Records drawn from a dataset:
= Beginning of Section =

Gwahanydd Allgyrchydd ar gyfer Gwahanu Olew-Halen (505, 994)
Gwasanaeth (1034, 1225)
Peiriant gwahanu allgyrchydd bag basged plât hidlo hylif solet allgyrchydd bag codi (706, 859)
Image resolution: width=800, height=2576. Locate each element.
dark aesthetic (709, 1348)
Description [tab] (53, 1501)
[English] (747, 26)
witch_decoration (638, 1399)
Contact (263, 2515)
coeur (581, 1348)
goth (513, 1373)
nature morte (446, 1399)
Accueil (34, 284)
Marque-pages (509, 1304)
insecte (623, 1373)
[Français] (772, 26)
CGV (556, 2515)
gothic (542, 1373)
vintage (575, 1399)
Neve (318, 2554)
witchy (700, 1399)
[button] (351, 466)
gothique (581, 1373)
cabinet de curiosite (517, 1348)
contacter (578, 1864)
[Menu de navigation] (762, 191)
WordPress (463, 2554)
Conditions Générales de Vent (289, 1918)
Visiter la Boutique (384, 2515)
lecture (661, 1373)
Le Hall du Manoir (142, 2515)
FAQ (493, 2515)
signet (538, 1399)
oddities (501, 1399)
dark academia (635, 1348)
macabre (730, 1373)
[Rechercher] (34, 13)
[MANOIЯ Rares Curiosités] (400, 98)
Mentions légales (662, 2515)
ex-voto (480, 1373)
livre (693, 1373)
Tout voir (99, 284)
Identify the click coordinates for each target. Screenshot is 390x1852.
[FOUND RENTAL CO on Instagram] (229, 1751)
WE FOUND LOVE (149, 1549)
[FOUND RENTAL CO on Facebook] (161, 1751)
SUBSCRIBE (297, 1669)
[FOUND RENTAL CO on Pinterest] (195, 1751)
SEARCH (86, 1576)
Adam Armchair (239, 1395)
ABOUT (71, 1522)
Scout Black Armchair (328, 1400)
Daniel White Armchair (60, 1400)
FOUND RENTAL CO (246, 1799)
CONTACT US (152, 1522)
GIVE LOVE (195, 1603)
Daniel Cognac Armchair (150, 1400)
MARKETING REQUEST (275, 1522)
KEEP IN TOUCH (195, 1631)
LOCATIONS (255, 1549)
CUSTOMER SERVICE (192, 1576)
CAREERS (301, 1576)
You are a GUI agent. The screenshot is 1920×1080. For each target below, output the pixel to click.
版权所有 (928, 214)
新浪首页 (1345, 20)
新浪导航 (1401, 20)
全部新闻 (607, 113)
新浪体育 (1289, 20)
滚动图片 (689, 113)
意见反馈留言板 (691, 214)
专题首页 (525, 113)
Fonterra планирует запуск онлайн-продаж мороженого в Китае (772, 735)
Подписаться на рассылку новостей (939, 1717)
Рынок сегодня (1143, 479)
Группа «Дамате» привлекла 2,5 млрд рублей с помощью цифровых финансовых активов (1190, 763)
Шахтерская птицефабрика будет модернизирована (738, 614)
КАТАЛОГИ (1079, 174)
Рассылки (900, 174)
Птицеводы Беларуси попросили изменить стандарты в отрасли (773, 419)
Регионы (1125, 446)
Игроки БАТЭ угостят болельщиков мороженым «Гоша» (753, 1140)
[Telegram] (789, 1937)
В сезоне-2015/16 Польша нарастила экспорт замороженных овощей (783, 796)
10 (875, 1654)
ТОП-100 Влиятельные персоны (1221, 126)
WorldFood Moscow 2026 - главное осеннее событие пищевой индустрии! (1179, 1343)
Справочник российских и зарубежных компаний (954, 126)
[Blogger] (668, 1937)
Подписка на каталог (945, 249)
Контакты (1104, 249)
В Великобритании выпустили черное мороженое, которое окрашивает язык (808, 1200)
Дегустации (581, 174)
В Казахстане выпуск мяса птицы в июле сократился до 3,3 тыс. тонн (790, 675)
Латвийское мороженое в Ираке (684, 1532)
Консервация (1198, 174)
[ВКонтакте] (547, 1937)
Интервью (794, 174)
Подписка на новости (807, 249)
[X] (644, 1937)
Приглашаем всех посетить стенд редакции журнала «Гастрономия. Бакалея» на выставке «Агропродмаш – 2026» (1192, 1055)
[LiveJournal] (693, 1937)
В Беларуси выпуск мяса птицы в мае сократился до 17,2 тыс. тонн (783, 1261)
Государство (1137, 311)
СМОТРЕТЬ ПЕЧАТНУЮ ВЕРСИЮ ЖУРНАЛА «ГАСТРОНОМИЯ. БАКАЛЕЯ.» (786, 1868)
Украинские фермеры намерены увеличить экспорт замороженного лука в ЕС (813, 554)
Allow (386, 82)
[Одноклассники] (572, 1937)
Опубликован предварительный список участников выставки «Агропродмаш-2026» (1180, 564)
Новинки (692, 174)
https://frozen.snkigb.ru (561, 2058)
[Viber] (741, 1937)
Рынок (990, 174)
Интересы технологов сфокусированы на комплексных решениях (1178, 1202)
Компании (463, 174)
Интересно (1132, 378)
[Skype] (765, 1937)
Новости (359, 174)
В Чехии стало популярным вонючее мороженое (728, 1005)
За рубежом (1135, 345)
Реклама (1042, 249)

= End of Section =

In the entries above, restate word for word the lines between the one holding "Adam Armchair (239, 1395)" and the one holding "Рассылки (900, 174)", inclusive, and nothing besides.

• [Solution to this task]
Adam Armchair (239, 1395)
ABOUT (71, 1522)
Scout Black Armchair (328, 1400)
Daniel White Armchair (60, 1400)
FOUND RENTAL CO (246, 1799)
CONTACT US (152, 1522)
GIVE LOVE (195, 1603)
Daniel Cognac Armchair (150, 1400)
MARKETING REQUEST (275, 1522)
KEEP IN TOUCH (195, 1631)
LOCATIONS (255, 1549)
CUSTOMER SERVICE (192, 1576)
CAREERS (301, 1576)
You are a GUI agent. The screenshot is 1920×1080. For each target below, output the pixel to click.
版权所有 (928, 214)
新浪首页 (1345, 20)
新浪导航 (1401, 20)
全部新闻 (607, 113)
新浪体育 (1289, 20)
滚动图片 (689, 113)
意见反馈留言板 (691, 214)
专题首页 (525, 113)
Fonterra планирует запуск онлайн-продаж мороженого в Китае (772, 735)
Подписаться на рассылку новостей (939, 1717)
Рынок сегодня (1143, 479)
Группа «Дамате» привлекла 2,5 млрд рублей с помощью цифровых финансовых активов (1190, 763)
Шахтерская птицефабрика будет модернизирована (738, 614)
КАТАЛОГИ (1079, 174)
Рассылки (900, 174)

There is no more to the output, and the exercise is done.